Redon's monsters are generally disarmingly friendly, contrary to his contemporary J. K. Huysmans's description, where he said they "provoked bad dreams," and create a "new type of fantasy, born of sickness and delirium." The smiling, human-headed spider, for example, is an innocent, as are his centaurs, cyclops, and other assorted, almost silly-looking creatures. They are more prisoners than attackers. Here Redon comes closer to Blake and Goya (one writer referred to him as a French Blake), in his belief that lack of freedom, rather than evil, causes monstrosities.

Like Blake too, Redon refused to define and delimit his art, insisting that his role was to "open a small door onto mystery." Like Mallarmé, his art "suggests, instead of defining."

The exhibition illuminates how one artist spent decades exploring the color black, hibernating, as it were, until he finally emerged like a butterfly from the cocoon, like flowers from buds, or a baby from the womb.
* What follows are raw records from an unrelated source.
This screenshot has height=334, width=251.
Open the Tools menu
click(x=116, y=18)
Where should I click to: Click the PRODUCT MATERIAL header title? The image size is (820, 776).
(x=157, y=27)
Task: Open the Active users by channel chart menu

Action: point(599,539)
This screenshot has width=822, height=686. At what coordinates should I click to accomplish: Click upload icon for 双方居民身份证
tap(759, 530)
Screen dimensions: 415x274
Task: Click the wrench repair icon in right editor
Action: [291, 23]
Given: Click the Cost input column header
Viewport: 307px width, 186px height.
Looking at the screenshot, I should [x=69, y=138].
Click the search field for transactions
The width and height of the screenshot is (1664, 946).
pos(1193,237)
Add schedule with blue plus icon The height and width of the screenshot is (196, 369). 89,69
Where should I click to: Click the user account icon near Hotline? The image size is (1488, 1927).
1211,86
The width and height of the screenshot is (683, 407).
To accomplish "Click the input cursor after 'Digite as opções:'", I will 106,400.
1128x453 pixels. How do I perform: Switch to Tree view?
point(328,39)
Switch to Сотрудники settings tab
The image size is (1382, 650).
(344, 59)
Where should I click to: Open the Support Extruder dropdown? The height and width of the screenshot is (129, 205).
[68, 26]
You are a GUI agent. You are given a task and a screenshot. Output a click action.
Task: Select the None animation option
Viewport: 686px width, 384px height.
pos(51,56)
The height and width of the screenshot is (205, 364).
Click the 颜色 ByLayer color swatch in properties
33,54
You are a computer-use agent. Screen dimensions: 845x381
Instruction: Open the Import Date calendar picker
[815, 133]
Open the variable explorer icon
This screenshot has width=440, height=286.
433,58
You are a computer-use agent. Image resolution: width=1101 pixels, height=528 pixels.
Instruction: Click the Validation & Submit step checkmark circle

These were Redon's own images of color and light, as well as darkness. "Black," he once said, is the "color of youth." He, like Monet, in his later years, "did not go gentle into that good night," but used brilliant colors, in his rage against "the dying of the light."

"Beyond the Visible: The Art of Odilon Redon" is on view at the Museum of Modern Art (11 West 53rd Street) through January 23. Hours are Wednesday-Monday, 10:30 a.m.-5:30 p.m.; Friday, 10:30 a.m.-8 p.m. The museum is closed on Tuesday. Admission for Juilliard students with an ID is free at all times. (On Friday from 4-8 p.m., it is free for everyone.)

NOTE: A special program of French songs and poetry related to Redon will be offered on Saturday, December 3, from 2-4 p.m. in the museum's Titus Theater 2. Three Juilliard singers and two pianists will be among the performers (Brenda Rae, Michael Kelly, and Sasha Cooke, as well as Paul Kwak and Yewon Lee). It is free of charge, with museum admission (which is free for Juilliard students).

Art historian Greta Berman has been on the liberal arts faculty since 1979.